--- START ---
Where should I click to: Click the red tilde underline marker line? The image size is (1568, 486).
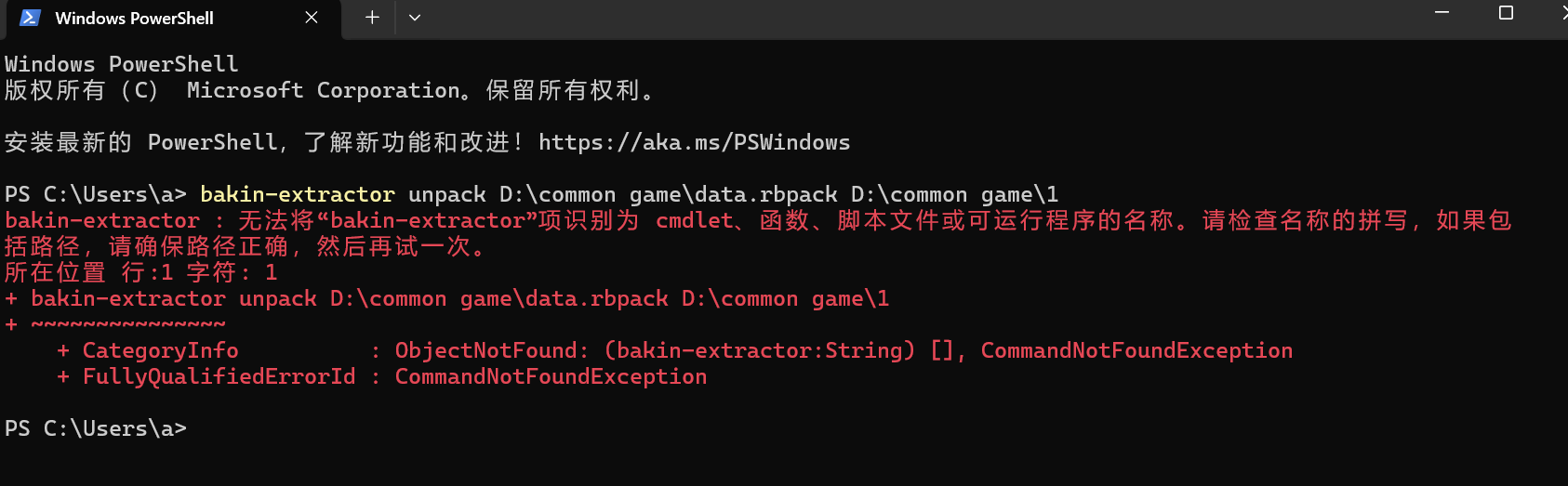(115, 324)
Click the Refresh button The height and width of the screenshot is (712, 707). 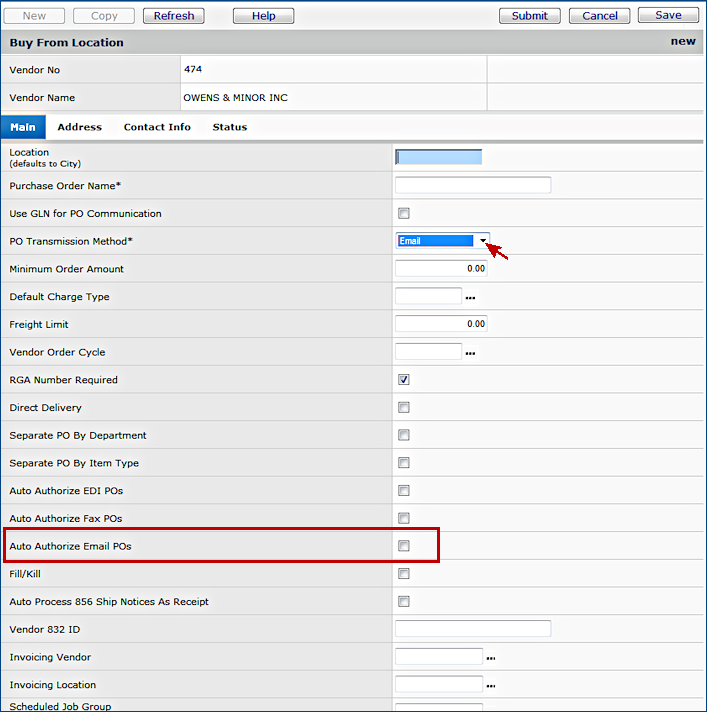coord(174,16)
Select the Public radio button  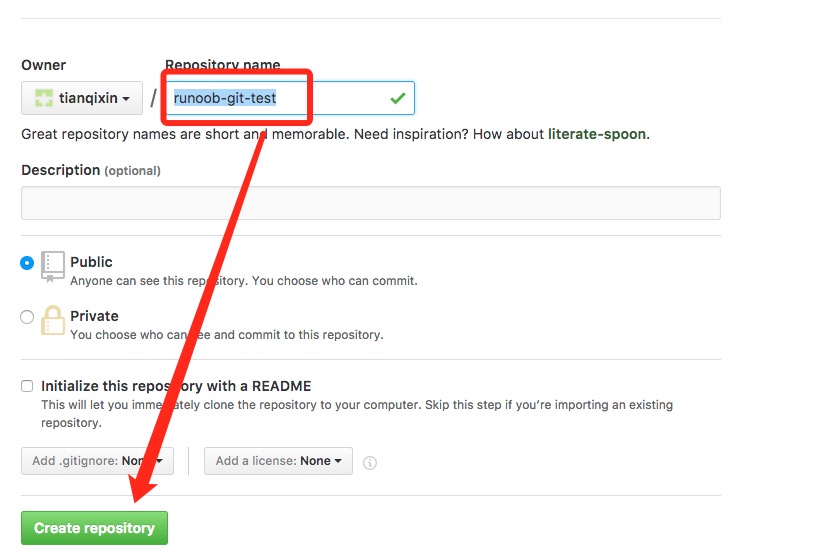27,263
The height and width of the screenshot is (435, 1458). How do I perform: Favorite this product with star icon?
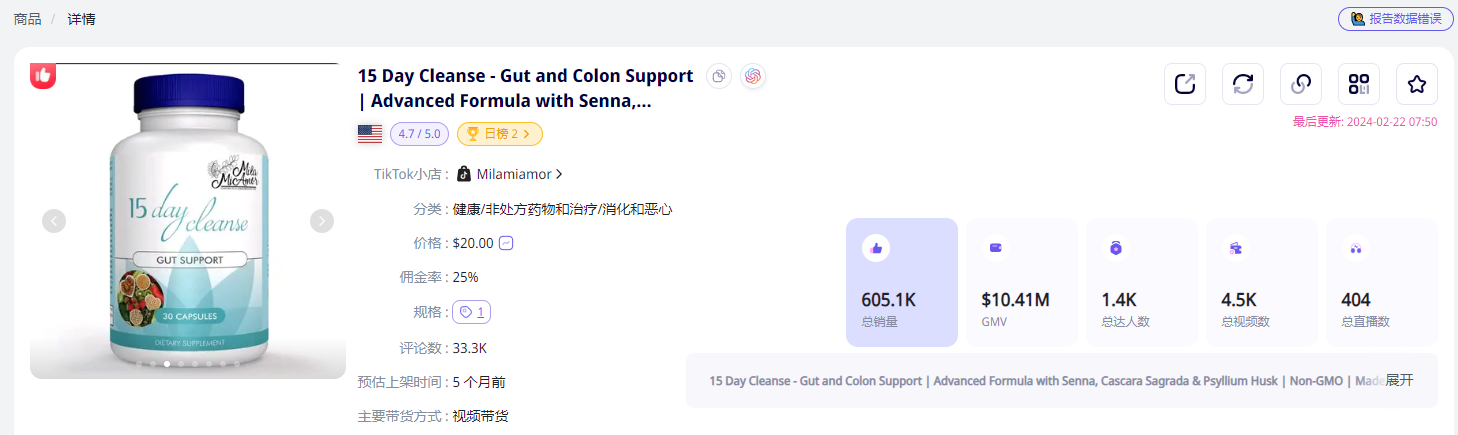(x=1417, y=84)
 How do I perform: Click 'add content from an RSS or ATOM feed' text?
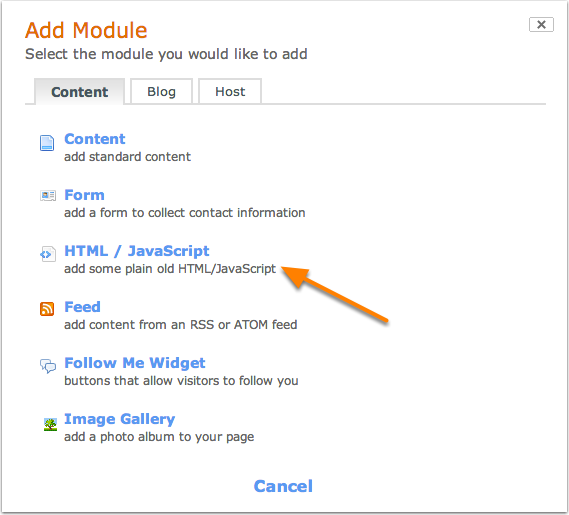pos(181,324)
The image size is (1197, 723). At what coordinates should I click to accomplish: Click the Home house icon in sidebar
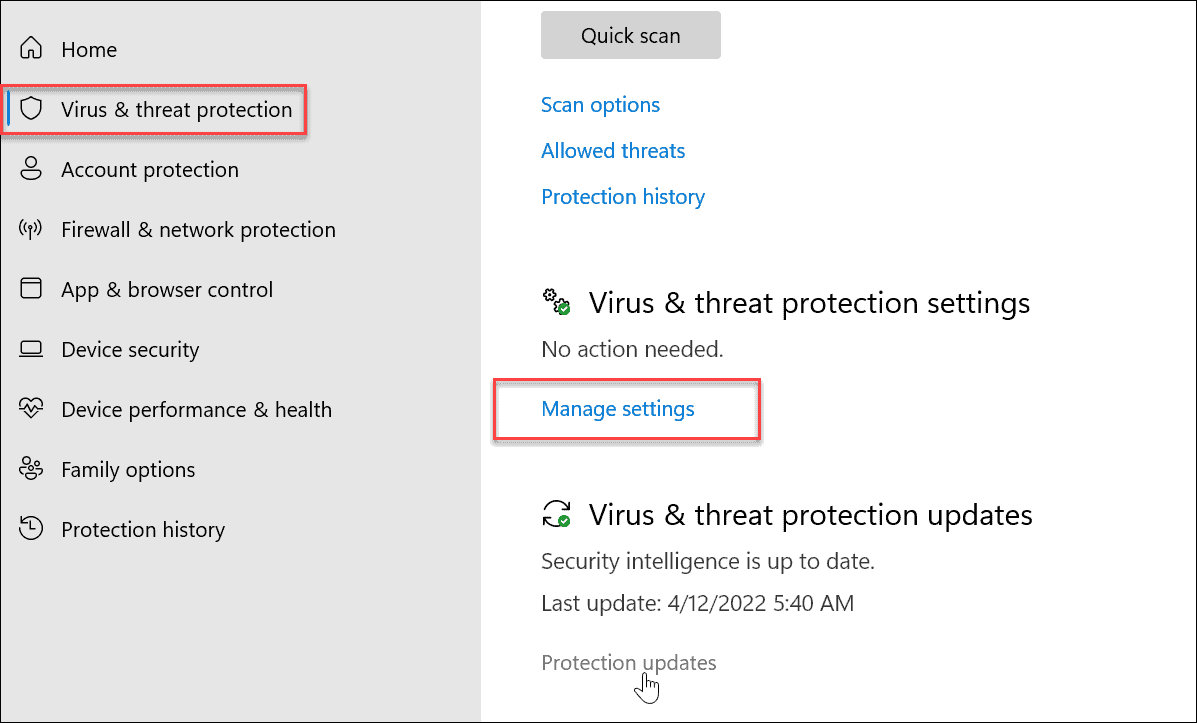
--- END ---
▶ _Task directions_:
Any picture in the listing is to be omitted. Return exactly the lines from the one containing "The height and width of the screenshot is (435, 1458)." through its last line, both included, and only those.

▶ _Solution for this task_:
The height and width of the screenshot is (435, 1458). How do I perform: Favorite this product with star icon?
(x=1417, y=84)
 How do I perform: Click 'add content from an RSS or ATOM feed' text?
pos(181,324)
The image size is (1197, 723). At what coordinates should I click to accomplish: Click the Home house icon in sidebar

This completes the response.